### Source information
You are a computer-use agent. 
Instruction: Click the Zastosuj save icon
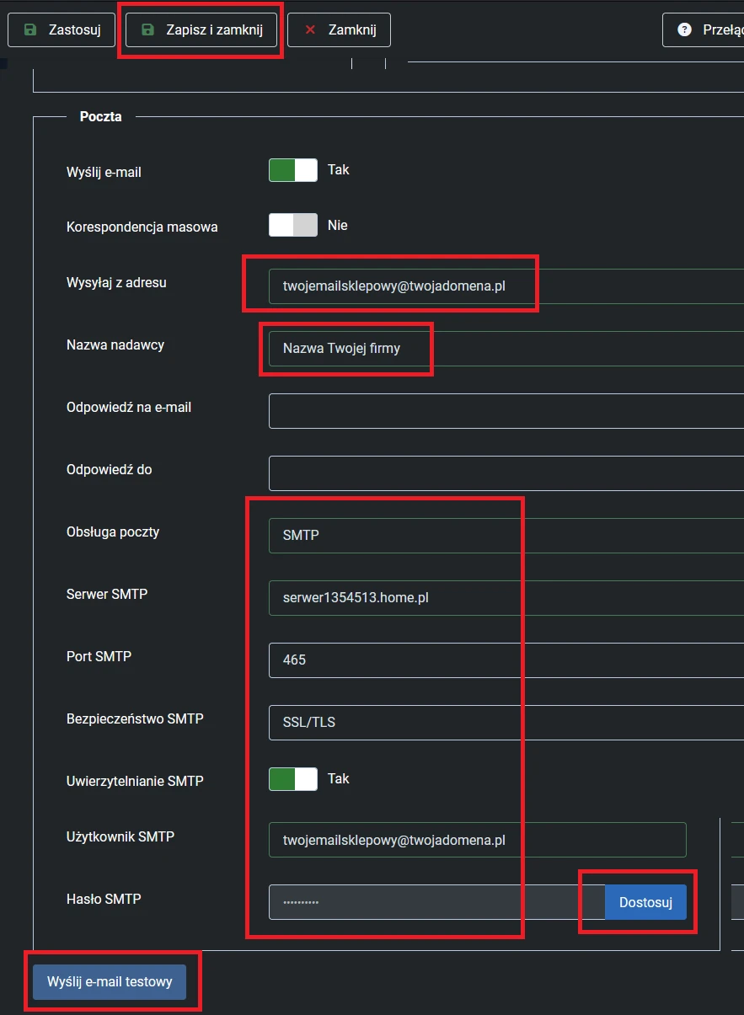point(30,30)
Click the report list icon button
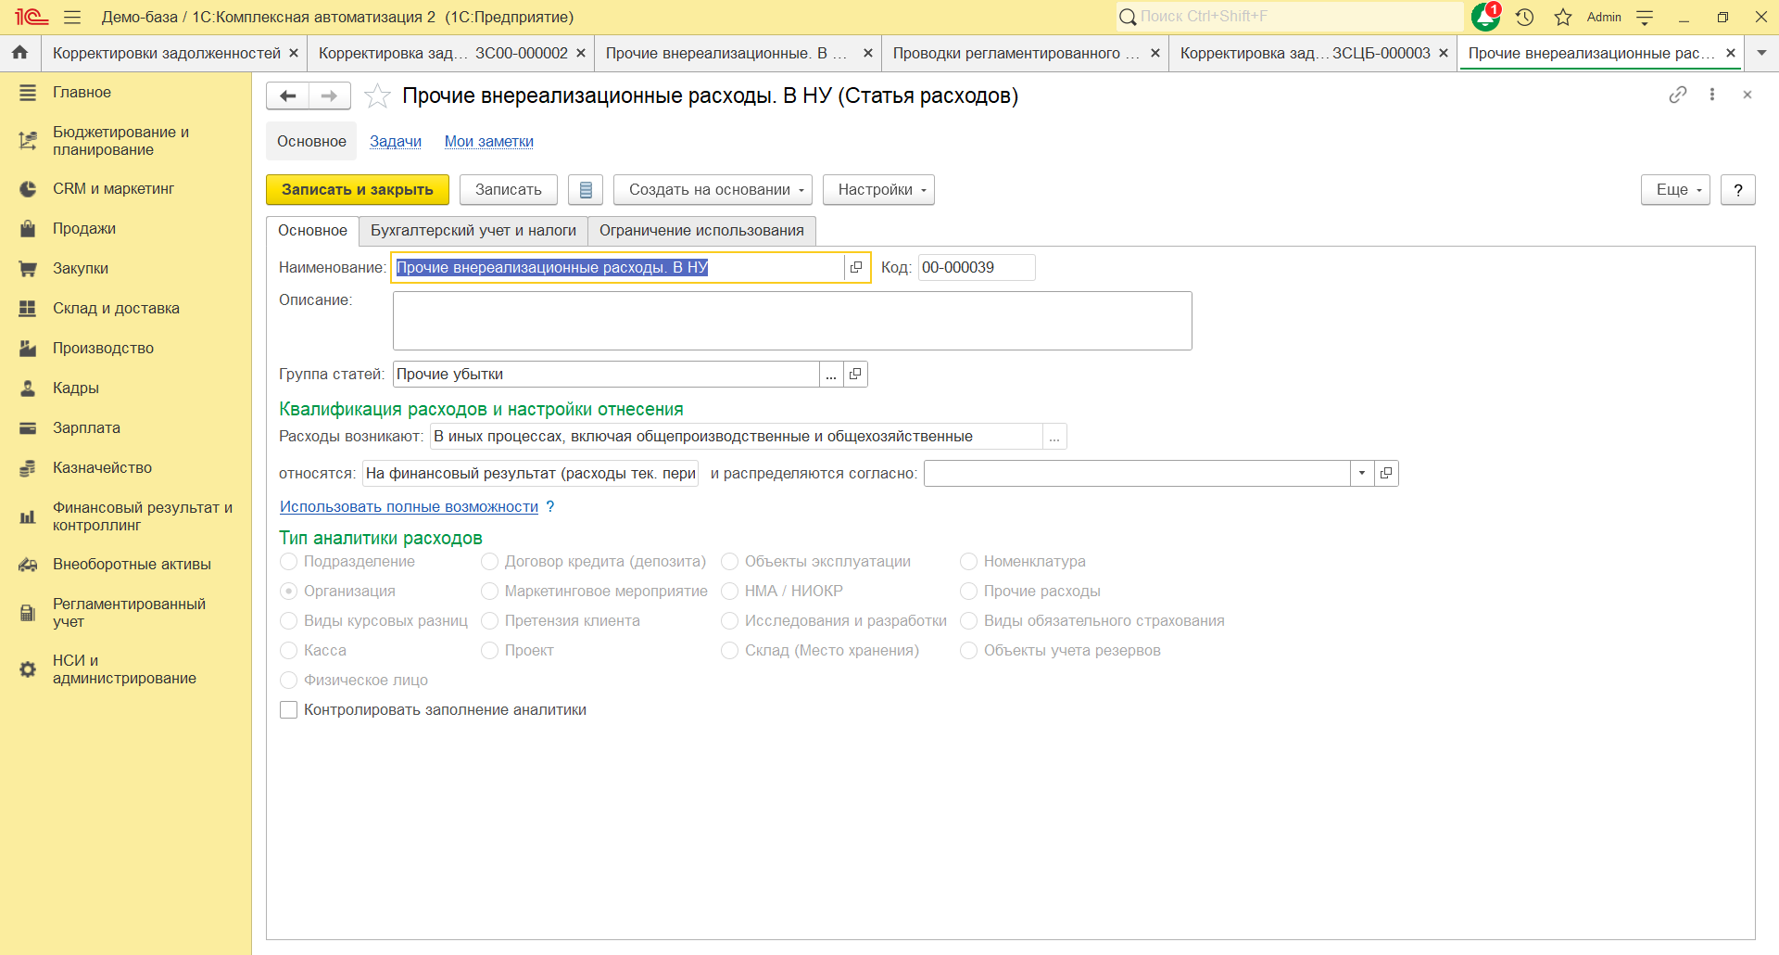Screen dimensions: 1779x955 [x=586, y=189]
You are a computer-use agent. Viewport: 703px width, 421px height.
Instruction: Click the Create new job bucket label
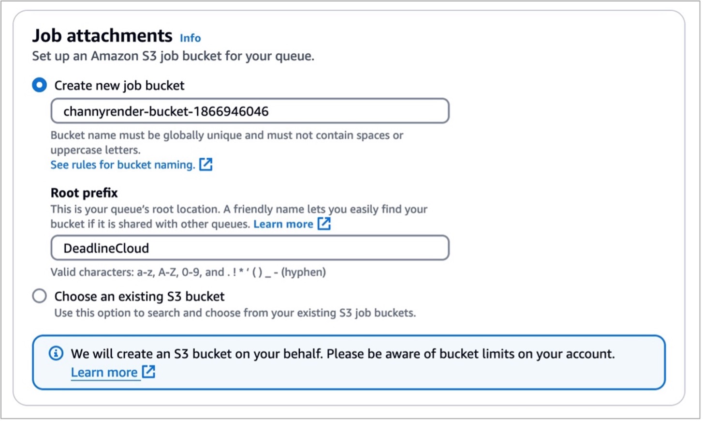(x=119, y=86)
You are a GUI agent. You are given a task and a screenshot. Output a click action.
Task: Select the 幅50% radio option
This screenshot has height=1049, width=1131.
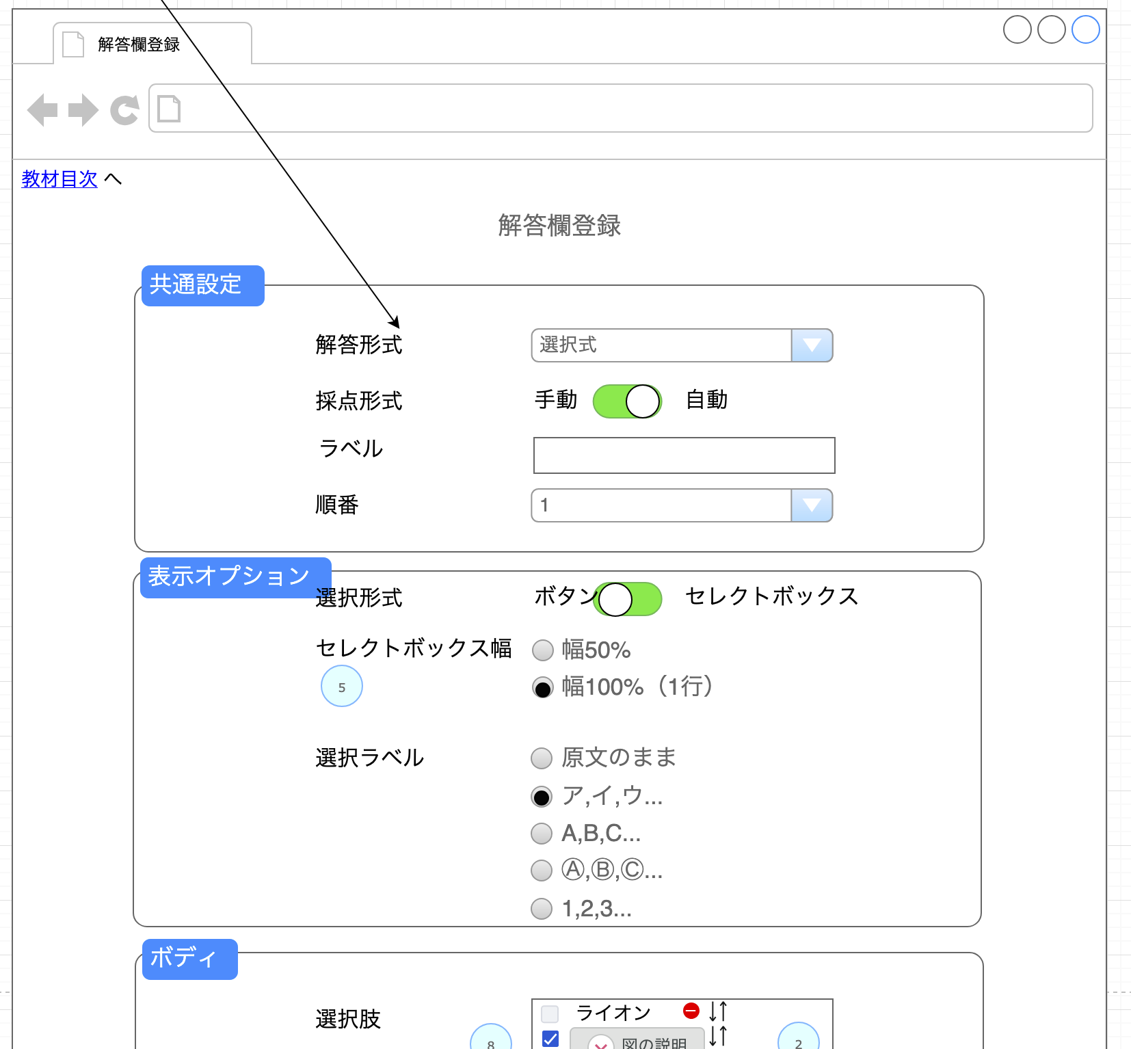[543, 650]
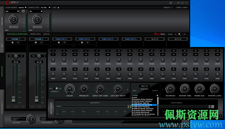The width and height of the screenshot is (225, 129).
Task: Adjust the COLOR knob in reverb
Action: [70, 89]
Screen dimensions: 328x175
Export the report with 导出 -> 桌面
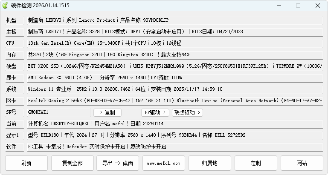click(118, 163)
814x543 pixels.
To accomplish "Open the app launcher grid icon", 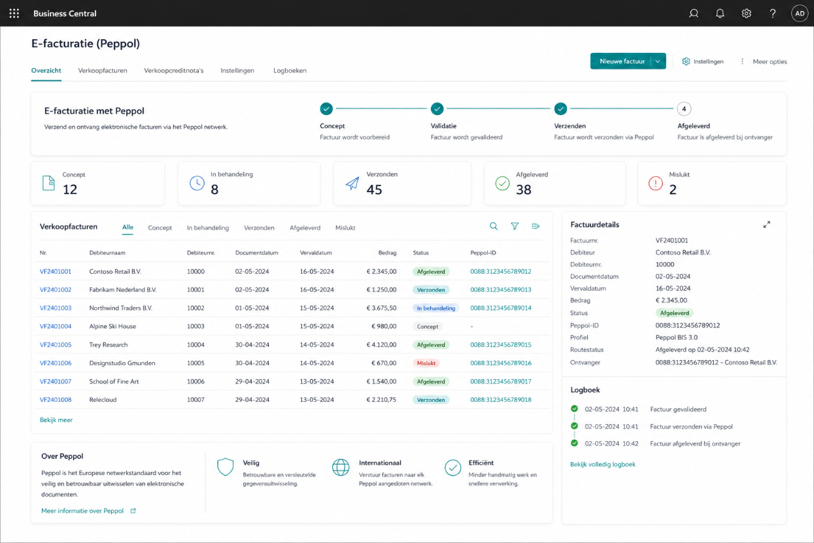I will click(14, 13).
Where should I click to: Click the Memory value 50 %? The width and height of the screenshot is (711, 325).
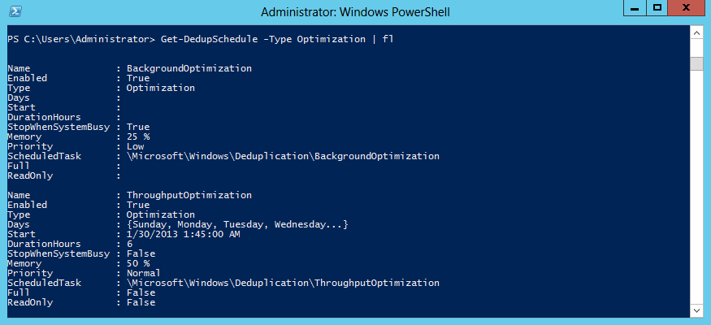138,263
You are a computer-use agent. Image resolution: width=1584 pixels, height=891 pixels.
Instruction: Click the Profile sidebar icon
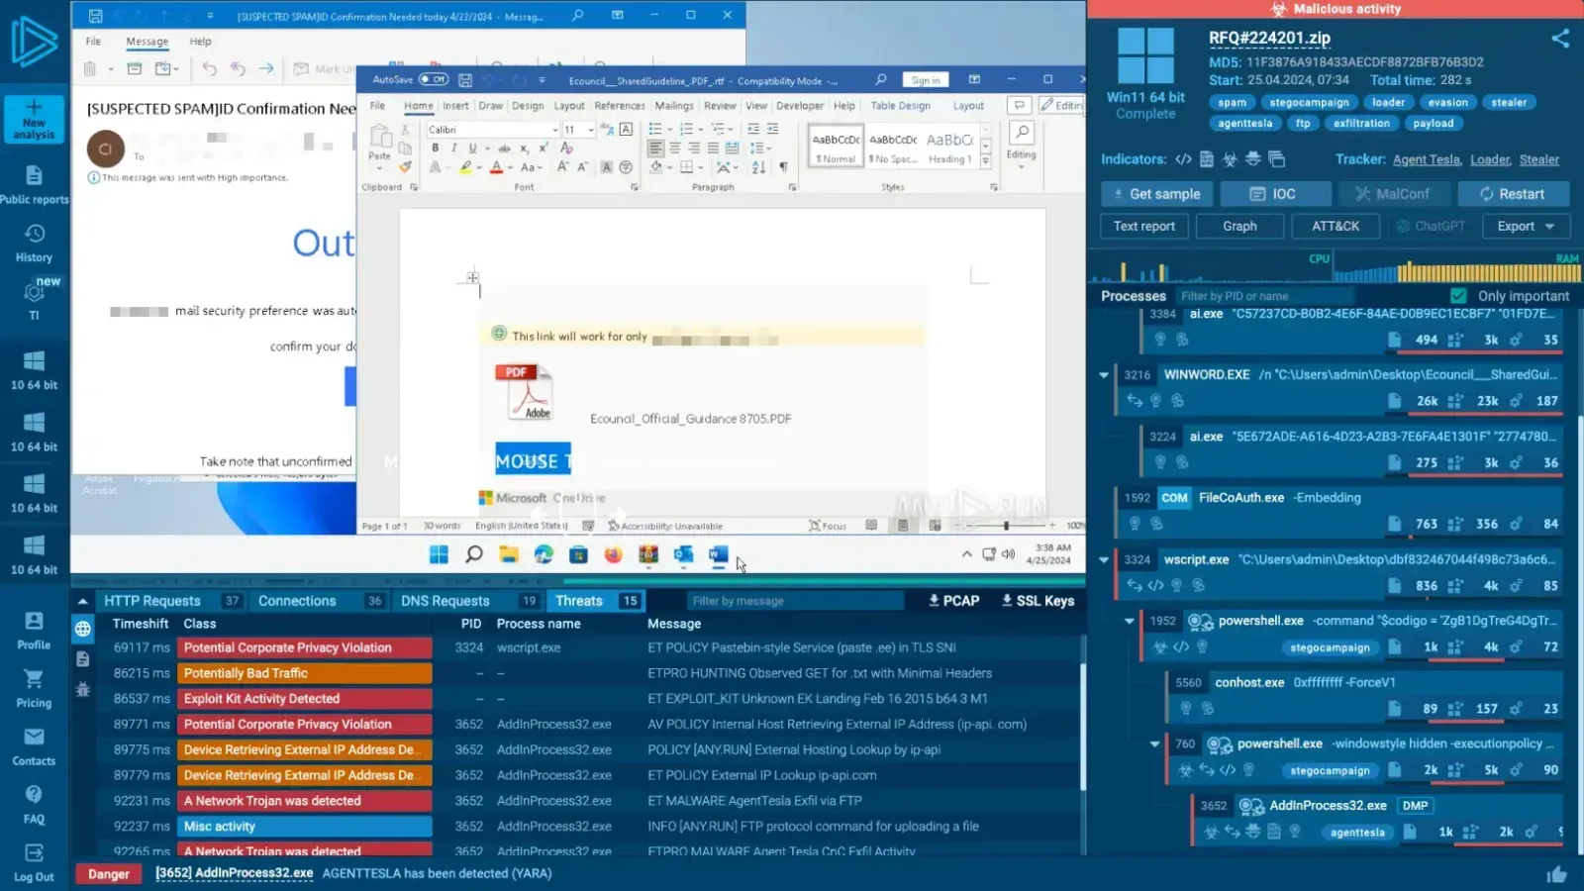(34, 630)
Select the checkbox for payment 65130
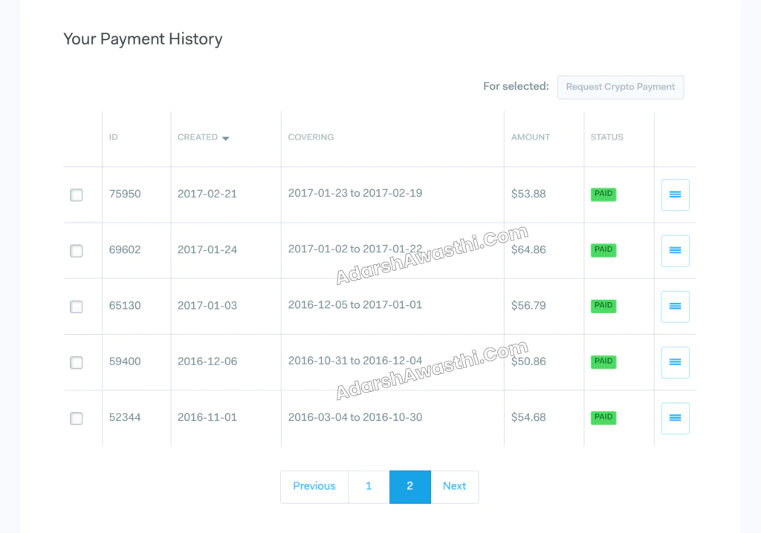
######
§ Task item: Where does "pixels" appear in the listing? Show every line that has it.

§ Finished exercise:
814x543 pixels.
You are a computer-use agent. Image resolution: width=1584 pixels, height=891 pixels.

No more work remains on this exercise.